O SR. DEPUTADO ANTÔNIO CERON - Sr. Presidente e Srs. Deputados, queria fazer um registro aqui no horário do meu Partido, o PFL, do grande encontro realizado no sábado, com a presença dos Deputados João Rodrigues, Onofre Santo Agostini e outros, na cidade de Lages, inicialmente com os nossos Vereadores. Posteriormente, no final da tarde, tivemos uma grande reunião com mais de 800 mulheres do PFL Mulher, onde tivemos a oportunidade de acompanhar a mobilização, a alegria e o entusiasmo em que o PFL se encontra neste momento em que se prepara no Estado de Santa Catarina para as eleições deste ano.

Tivemos a presença do nosso Presidente Nacional, Senador Jorge Bornhausen, e do nosso Presidente Estadual, Prefeito Raimundo Colombo.

Mas o assunto que me faz assomar à tribuna no dia de hoje não deve interessar somente, meu caro Deputado Reno Caramori, ao Governo do Estado de Santa Catarina ou não deve interessar somente aos Partidos aliados do Governo.

Procurei fazer uma pesquisa na imprensa, nos últimos dias, a respeito desse arranjo político que o Governo está fazendo, e faz parte do jogo, na troca de Secretários, em função das descompatibilizações daqueles Deputados que vão concorrer nas eleições deste ano.
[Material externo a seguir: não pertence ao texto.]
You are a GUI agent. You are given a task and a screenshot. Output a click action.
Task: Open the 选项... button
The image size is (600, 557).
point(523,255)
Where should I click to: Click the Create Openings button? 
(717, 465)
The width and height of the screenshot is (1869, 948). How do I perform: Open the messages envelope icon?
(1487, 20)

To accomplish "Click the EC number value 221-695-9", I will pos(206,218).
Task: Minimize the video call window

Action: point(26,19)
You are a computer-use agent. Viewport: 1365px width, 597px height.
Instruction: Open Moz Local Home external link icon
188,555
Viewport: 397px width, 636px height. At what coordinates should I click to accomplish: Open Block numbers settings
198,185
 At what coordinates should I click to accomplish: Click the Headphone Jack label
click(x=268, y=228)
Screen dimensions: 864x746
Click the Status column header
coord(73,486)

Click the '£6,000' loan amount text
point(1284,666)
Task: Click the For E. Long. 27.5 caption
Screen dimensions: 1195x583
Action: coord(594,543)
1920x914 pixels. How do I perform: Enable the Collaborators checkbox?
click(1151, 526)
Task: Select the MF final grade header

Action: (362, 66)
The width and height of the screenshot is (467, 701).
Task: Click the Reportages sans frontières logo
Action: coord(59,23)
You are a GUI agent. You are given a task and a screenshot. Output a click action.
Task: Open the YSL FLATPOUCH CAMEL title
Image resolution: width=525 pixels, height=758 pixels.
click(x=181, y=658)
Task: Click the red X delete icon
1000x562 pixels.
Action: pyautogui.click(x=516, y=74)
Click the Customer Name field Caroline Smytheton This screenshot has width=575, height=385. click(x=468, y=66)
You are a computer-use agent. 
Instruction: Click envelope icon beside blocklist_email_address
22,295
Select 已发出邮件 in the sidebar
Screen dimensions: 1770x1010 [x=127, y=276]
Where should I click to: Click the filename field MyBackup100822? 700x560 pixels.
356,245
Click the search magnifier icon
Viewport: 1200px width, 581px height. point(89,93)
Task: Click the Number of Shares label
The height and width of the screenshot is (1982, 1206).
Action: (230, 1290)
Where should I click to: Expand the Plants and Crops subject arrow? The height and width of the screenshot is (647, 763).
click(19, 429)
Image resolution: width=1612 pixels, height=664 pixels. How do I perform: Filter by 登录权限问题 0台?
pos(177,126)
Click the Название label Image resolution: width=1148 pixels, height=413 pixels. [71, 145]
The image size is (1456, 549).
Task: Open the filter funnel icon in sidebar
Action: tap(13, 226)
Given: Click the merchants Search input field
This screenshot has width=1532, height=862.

Vou fazer a leitura aqui rápida do que a imprensa trata, sem nenhum desmentido do Governo do Estado, para depois fazer o comentário. Vou até me permitir fazer a leitura das matérias, que são dos jornais de maior circulação em Santa Catarina, Diário Catarinense e A Notícia.

Num comentário temos: "Trazer o Tucano Francisco Küster para a Assembléia é um dos artifícios utilizados pelo Governador Luiz Henrique para fortalecer a candidatura de Fernando Coruja, que poderá ter o PSDB. Quer minar na raiz a ascensão do peefelista Raimundo Colombo, que vitorioso em Lages seria um potencial candidato ao Governo do Estado." Trabalha evidentemente pela sua derrota.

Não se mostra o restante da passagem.